Before testing PETG, I decided to install a textured PEI flex plate. Then I had to stick the magnets to the aluminum heatbed and throw away the glass plate. PEI plates are suitable for his PETG and do not require an adhesive barrier to prevent them from sticking permanently to the glass.
PETG runs perfectly on Artemis and is seen in this stacked Fred the Frog.print with Inland Translucent Green PETG (opens in new tab) 3 hours 54 minutes for a layer height of 0.2 mm at a standard speed of 50 mm/s.
The TPU couldn’t load, so it was a bust. The feed system was unable to grab the filament. I couldn’t even squeeze in because the entry point is deep inside the shrouded tool.

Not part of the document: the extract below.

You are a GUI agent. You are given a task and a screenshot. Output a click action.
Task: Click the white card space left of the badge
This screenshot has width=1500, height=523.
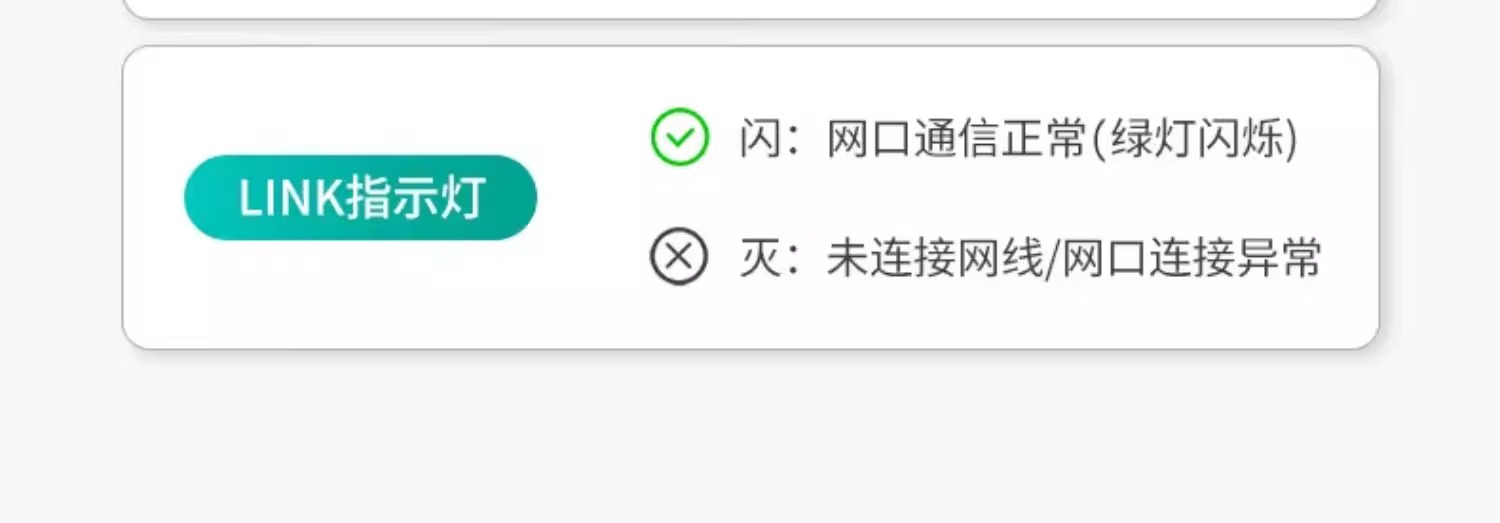[153, 198]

FlashForge Artemis is a great machine that offers a plug-and-play experience, especially for beginners and makers who don’t want to mess with the printer as part of their setup. Regular filament handled very well, but the “easy load” tool head couldn’t grip his TPU.
The machine comes with a very extensive starter pack that includes two rolls of PLA filament and build plate upgrades. The built-in WiFi is a treat, especially considering the cost of adding a Raspberry Pi to the printer at the moment.
The FlashForge Artemis is expensive at $499, but it’s a solid choice if you want a pure plug-and-play experience to start your 3D printing journey. However, if you want to save a little money while increasing build space and automatic bed leveling, we recommend the Elegoo Neptune 3 Pro, which currently retails for $230. The highly portable Creality Ender 2 Pro retails for $169.